I had to go to the doctor earlier this week for a physical, and the doctor clucked disapprovingly at my weight loss. She told me that if I lost much more, I’d get really sick. She asked a lot of question about my eating habits. And I did something else that I have never done, for fear that it’d disappoint you.
I fed her all the information she wanted to hear. The truth is, Annabel, that I haven’t been eating much. Or sleeping more than an hour or two a night. I’m not hungry anymore, without you, Annabel. And sleep evades me. You are the key to my health, and now you’re gone. Gone. I don’t feel right, Annabel, and I’m afraid that, if I do end up getting sick, I won’t be able to make myself great, to make you proud.
I finally wrote that story. It took me four hours to get the short amount done, but I did it. The whole time I wrote, I was at your grave, writing and crying. I hope you like it. Here it is:
The phone ringing hurts my ears. I run to it eagerly, hoping that it is Annabel. She said we would go to the beach today, and I am always eager to go somewhere. Agile, I leap toward the phone and pick it up. “Hello?” It takes only a few moments to realize it is not Annabel. No, this is someone else. After a few minutes, I realize that it is Cassie, Annabel’s cousin.

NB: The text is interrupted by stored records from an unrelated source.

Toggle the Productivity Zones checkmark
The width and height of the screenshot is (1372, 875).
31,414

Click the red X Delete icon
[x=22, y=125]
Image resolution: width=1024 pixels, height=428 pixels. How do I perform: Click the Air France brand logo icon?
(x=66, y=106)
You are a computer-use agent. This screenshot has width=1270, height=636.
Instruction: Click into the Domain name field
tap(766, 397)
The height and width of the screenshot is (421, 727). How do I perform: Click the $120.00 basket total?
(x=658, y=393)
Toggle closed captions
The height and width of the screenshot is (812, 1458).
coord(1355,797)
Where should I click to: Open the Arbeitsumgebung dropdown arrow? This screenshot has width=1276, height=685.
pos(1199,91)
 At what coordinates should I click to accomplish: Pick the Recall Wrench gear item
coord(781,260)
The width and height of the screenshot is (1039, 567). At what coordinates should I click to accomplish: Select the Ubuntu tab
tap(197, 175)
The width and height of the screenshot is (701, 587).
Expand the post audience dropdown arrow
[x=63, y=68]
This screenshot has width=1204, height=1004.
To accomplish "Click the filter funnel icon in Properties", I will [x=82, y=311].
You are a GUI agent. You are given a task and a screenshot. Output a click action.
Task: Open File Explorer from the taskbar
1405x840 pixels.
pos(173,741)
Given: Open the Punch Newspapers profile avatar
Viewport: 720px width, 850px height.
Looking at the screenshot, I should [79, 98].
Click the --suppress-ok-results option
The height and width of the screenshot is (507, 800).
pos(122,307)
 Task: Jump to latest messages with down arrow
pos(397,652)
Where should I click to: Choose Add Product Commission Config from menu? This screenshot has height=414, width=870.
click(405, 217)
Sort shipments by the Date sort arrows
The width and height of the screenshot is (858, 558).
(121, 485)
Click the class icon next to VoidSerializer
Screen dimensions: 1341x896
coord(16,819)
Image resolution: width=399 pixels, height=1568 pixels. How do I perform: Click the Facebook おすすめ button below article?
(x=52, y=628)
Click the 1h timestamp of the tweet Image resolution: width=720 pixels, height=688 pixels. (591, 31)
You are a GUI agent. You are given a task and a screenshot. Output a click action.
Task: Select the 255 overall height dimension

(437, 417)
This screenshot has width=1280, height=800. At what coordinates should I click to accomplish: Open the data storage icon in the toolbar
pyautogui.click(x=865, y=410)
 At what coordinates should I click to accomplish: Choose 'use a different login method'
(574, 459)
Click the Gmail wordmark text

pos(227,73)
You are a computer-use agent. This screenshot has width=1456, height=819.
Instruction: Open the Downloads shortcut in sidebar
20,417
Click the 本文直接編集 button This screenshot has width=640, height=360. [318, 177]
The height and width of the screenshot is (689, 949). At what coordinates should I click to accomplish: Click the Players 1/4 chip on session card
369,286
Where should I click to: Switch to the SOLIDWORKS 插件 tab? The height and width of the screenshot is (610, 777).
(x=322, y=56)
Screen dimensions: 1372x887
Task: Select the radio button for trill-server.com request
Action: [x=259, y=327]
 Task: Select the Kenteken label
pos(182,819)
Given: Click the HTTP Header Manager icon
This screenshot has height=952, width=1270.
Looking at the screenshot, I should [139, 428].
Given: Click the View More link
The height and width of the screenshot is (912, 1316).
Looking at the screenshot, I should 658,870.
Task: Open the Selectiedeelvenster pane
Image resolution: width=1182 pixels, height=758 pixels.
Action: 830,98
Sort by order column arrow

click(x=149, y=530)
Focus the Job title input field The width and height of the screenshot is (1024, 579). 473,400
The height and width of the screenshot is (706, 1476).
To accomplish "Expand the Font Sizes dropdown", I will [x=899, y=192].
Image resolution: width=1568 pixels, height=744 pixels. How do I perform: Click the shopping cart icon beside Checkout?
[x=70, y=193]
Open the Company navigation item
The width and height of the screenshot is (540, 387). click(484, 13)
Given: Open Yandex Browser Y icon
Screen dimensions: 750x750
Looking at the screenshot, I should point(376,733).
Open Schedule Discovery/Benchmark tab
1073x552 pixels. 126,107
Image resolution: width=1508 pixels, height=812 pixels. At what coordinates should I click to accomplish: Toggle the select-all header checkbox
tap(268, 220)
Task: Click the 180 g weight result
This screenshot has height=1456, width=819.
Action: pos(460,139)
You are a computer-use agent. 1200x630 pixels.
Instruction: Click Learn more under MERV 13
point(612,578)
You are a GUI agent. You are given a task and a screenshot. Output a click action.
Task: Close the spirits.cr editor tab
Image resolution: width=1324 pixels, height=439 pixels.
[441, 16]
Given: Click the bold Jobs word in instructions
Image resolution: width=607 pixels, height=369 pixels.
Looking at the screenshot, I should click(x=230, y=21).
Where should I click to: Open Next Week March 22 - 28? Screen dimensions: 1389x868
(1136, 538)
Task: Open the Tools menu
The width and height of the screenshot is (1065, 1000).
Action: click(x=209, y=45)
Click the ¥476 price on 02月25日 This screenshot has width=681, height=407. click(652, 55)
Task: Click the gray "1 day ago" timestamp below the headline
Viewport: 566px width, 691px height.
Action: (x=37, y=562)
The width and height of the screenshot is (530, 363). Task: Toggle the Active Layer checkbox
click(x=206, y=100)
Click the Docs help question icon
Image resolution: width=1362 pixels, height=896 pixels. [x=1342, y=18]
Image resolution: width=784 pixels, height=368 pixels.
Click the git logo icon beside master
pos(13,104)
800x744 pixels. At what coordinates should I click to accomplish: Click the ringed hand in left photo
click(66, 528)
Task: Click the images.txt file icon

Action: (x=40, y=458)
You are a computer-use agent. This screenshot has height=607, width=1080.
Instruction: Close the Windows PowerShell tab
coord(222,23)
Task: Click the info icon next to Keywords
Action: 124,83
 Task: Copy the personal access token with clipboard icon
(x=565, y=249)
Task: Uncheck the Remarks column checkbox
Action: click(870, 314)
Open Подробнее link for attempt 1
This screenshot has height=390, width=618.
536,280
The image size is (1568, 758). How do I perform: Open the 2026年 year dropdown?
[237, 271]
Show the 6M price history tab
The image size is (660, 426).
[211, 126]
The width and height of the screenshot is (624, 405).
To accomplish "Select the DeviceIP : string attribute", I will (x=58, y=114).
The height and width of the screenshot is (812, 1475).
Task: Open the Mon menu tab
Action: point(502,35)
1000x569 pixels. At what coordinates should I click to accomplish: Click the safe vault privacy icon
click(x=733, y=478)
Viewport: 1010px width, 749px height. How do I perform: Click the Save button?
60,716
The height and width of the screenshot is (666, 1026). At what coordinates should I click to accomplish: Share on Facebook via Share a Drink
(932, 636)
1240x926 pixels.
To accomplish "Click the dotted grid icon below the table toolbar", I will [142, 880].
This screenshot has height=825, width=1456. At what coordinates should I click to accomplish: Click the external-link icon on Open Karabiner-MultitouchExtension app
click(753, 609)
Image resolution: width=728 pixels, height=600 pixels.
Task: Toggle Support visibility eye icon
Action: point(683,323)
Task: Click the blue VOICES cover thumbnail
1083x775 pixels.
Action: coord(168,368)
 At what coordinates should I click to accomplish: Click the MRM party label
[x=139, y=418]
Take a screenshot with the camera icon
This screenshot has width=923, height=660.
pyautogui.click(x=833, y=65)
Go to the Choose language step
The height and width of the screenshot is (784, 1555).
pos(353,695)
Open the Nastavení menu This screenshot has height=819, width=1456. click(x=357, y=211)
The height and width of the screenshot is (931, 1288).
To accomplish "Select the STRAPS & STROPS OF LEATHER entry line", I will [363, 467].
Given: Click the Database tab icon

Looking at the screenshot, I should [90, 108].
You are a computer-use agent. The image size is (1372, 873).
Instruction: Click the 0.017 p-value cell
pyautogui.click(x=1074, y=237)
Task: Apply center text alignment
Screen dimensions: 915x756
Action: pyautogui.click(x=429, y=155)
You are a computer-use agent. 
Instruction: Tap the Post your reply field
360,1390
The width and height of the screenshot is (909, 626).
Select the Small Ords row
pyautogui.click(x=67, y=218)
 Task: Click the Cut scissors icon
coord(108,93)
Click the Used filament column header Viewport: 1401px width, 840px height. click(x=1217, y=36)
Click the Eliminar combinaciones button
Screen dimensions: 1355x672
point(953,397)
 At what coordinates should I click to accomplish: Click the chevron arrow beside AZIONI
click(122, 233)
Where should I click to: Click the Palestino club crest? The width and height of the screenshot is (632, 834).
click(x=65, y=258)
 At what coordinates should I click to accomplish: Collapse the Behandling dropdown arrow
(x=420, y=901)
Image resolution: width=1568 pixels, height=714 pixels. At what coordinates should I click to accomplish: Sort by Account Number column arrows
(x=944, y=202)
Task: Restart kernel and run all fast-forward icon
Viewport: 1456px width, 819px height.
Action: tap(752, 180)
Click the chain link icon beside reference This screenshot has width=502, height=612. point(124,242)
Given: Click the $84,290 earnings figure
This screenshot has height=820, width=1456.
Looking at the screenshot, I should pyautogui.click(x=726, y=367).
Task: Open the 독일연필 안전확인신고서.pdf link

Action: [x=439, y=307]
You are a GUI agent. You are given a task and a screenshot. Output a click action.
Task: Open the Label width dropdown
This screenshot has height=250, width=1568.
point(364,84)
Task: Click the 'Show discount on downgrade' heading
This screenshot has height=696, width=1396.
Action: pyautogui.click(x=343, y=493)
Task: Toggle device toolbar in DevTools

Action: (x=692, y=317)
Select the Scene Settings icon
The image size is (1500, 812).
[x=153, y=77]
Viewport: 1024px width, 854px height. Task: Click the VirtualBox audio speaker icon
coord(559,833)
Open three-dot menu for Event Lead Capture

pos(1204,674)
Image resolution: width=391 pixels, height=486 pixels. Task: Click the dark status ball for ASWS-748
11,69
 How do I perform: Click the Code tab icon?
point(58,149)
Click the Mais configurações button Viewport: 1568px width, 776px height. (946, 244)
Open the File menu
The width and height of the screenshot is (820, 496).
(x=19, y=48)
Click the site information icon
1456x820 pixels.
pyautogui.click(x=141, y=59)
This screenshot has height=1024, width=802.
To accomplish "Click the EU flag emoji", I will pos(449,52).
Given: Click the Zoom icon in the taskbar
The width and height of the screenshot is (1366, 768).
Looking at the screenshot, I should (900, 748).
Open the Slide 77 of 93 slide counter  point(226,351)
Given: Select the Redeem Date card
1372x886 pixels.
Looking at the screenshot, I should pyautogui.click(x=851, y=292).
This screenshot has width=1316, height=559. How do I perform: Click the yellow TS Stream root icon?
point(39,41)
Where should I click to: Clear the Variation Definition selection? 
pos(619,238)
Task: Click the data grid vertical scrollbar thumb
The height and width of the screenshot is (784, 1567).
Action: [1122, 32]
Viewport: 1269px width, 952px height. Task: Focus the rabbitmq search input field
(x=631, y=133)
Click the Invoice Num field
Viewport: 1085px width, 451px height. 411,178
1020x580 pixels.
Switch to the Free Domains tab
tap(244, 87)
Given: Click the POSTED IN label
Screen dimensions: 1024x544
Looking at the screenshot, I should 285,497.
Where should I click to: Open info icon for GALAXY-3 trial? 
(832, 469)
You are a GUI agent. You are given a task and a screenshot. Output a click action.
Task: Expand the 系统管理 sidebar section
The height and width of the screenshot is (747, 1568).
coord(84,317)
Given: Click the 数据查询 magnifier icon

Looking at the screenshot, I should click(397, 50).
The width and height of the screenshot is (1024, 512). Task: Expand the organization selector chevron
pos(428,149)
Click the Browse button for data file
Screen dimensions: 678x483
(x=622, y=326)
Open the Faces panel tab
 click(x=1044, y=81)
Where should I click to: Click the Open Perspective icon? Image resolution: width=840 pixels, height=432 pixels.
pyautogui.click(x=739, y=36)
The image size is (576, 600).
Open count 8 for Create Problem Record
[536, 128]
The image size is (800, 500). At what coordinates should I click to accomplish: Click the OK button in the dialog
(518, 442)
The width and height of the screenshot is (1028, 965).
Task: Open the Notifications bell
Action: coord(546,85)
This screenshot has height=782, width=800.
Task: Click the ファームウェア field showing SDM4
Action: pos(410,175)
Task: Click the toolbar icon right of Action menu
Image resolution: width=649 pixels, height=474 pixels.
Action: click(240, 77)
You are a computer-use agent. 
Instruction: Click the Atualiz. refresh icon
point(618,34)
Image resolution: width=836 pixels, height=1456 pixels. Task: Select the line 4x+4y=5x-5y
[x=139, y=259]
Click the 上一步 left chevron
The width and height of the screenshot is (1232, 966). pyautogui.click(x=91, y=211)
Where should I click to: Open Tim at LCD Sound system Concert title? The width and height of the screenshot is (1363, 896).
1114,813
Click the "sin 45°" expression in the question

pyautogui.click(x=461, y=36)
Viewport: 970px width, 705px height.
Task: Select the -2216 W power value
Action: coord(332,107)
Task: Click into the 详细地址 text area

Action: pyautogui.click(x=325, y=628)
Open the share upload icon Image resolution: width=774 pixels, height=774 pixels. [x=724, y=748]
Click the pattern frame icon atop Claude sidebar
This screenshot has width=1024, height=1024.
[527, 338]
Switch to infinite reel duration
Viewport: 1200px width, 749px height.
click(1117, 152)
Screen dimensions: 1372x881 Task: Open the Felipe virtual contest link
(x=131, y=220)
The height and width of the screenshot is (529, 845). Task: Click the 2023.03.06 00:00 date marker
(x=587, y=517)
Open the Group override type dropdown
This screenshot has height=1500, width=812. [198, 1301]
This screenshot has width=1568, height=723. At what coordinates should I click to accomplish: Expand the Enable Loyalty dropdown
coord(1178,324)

“Leina, Leina please, get down here right away. I’m in the trees between the corner of Fallsway and Jasper.” She hangs up, and I need no further encouragement. I dropped the phone and raced out the door, getting into the car and driving there. Cassie had been crying on the phone. Crying. I don’t know, at the time, what that means. If only I did.
I arrive there within minutes, and leap out of my car. It takes a few minutes to trudge into the woods. I search for Cassie, and don’t find her until ten minutes have passed. When I see her, I wave. She has a tear-stained face. She is wearing a pale blue jacket and grey skinny jeans. I do not know what color her shirt is; the jacket covers it.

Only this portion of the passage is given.